Alguém sabe os números do próximo euromilhões?

Há alturas em que penso que um condenado à morte tem uma imensa vantagem sobre nós, ignorantes do destino - sabe que aquele é o último cigarro.
Hoje perdi uma das minhas filhas. Acontece muita vez, que a Clara não tem paciência para compras e "desenfia-se" de mansinho. Normalmente não me preocupo, que ela tem um GPS incorporado - quem se perde somos nós dela, não é ela de nós. Sabe sempre onde está e como voltar onde já esteve. Não sei como faz, mas também não sei como consegue pegar numa de mil peças de um puzzle e dizer é aqui.
____
Copie fielmente da página o trecho que vai de "Alguém sabe os" até "dizer é aqui.".

Dados registados.
____
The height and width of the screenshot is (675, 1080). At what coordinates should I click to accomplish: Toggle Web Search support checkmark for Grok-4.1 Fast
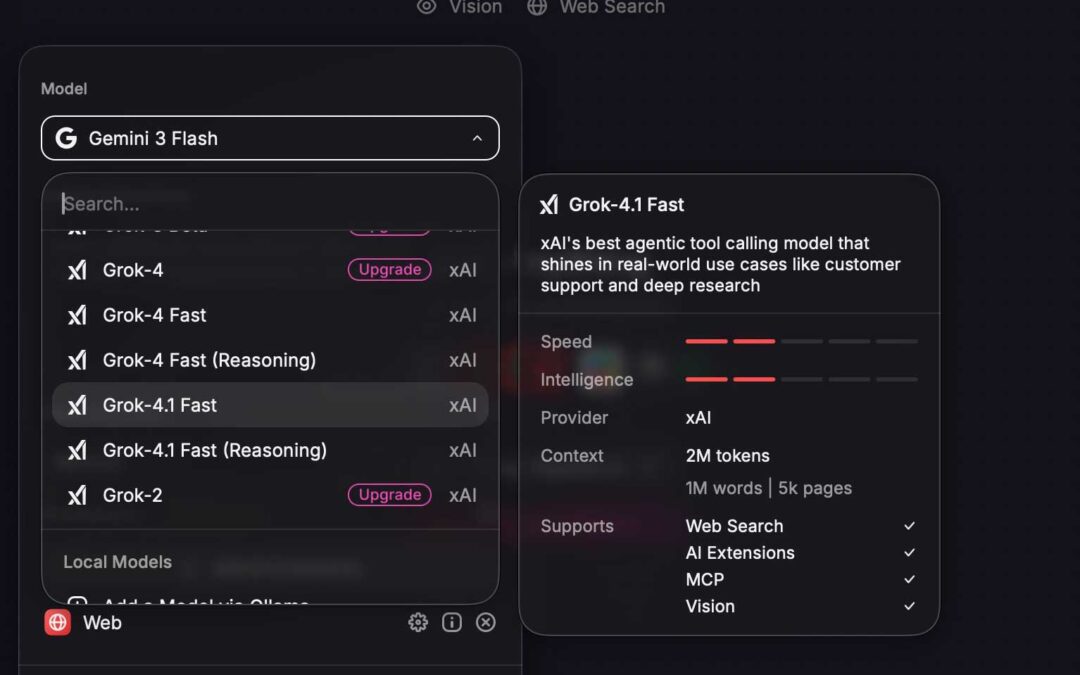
____
Exercício resolvido.
Alguém sabe os números do próximo euromilhões?

Há alturas em que penso que um condenado à morte tem uma imensa vantagem sobre nós, ignorantes do destino - sabe que aquele é o último cigarro.
Hoje perdi uma das minhas filhas. Acontece muita vez, que a Clara não tem paciência para compras e "desenfia-se" de mansinho. Normalmente não me preocupo, que ela tem um GPS incorporado - quem se perde somos nós dela, não é ela de nós. Sabe sempre onde está e como voltar onde já esteve. Não sei como faz, mas também não sei como consegue pegar numa de mil peças de um puzzle e dizer é aqui.